The storm had knocked out service to the city and county’s sole radio tower on Mount Alto, said City Manager John Bennett. Law enforcement’s standard method of communication was gone.
“That Saturday night, we didn’t have any communications — the city, the fire department, the police department,” Bennett added. “In 1993, cell phones weren’t what they are today.”
It would prove close to impossible for that situation to repeat itself today, said Scotty Hancock, Floyd County’s Emergency Management Agency director. The county now has 10 communications towers, not just one, and police officers are equipped with two-way radios.
“It changed the way we operated,” Hancock said of the blizzard. “It’s huge.”
The updated communications system cost $23.3 million in special purpose, local option sales tax funds, and includes two-way radios for first responders.
The blizzard
The loss of power to the Mount Alto tower crippled the city and county’s ability to communicate. There was no generator at the tower to keep it running in case of a power failure, and downed trees made the path to the tower treacherous, officials said. No power meant a lack of working gas pumps. It also meant no telephone connections if the wires were above ground.
People with working phones called the local radio station, Q-102, which remained on the air and became law enforcement’s makeshift method of dispatching calls, Bennett said. Government leaders instituted a curfew. An officer on an ATV with a shotgun patrolled downtown Rome.

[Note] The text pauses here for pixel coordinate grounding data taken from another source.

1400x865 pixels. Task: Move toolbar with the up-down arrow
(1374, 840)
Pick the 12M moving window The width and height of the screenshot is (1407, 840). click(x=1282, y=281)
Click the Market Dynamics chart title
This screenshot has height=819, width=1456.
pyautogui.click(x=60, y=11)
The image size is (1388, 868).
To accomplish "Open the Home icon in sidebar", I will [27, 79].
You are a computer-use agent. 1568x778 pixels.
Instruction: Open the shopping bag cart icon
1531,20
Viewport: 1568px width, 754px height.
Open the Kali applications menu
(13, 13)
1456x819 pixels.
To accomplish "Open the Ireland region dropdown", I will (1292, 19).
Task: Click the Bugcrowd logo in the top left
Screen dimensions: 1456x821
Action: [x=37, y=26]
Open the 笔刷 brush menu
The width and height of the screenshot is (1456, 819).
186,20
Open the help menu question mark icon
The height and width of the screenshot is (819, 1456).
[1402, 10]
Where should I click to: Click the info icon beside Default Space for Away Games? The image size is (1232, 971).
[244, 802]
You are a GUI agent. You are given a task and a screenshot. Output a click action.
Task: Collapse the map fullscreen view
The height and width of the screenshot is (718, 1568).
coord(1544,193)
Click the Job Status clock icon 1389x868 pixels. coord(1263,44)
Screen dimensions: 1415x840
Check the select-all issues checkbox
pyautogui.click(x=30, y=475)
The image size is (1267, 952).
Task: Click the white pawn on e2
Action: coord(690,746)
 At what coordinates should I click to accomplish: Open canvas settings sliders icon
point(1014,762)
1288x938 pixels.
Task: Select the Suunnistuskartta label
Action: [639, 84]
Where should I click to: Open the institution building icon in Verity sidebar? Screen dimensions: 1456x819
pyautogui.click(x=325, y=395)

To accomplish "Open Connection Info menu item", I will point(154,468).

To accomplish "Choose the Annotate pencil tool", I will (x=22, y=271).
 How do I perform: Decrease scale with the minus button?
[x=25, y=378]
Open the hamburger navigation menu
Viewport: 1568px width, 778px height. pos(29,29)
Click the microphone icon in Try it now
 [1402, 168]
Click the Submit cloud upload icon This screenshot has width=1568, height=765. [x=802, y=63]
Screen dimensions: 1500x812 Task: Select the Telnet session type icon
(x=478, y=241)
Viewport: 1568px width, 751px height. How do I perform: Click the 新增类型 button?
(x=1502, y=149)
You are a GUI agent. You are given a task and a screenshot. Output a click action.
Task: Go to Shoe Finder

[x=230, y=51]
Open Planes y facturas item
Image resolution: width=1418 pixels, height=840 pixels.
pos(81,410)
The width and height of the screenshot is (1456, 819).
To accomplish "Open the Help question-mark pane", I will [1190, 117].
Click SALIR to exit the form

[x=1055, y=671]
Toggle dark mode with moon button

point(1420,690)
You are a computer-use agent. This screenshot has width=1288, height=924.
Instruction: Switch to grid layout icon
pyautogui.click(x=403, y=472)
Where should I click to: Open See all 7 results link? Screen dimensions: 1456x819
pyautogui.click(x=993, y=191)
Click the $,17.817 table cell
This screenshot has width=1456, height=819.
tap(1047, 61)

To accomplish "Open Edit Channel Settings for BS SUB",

“By Sunday morning, there was nothing happening,” Bennett said. “There was no traffic on the street. Monday morning, I couldn’t get out of my driveway.”
When the work-week began, city and county leaders began the arduous task of bringing the area back to life. Morning meetings with Georgia Power Co. workers focused on which power lines were hot, ensuring no one was hurt during tree removal, Bennett said.
The debris from the storm’s damage began to build up as trees were removed. Eventually, the state gave Rome and Floyd County permission to burn the debris. That went on for two weeks, Bennett said.
“The blizzard of ’93 — the two biggest things I remember is the inability to communicate and the debris,” Bennett added. “A tornado makes a swath. This was everywhere.”
Lessons learned
The city and county’s communications system has completely changed since 1993. Ten communications towers are in the county instead of just one on Mount Alto. Each tower has its own generator and a backup power system, Hancock said.
If a generator fails, it automatically switches to the backup. It’ll run on the backup until crews can fix the generator.
A tower that completely fails would not cripple communications, Hancock said. Some coverage would be lost in that area, but the other working towers would keep first responders connected.
“All that equipment we had in 1993 is obsolete,” Hancock said. “We don’t use that now.”
In 1993, the city and county used different frequencies to communicate. Everyone’s on the same open frequency now, and all agencies can communicate with each other, Hancock added.
Many dead zones existed before the new system. Hancock said the county is covered under the new communications net.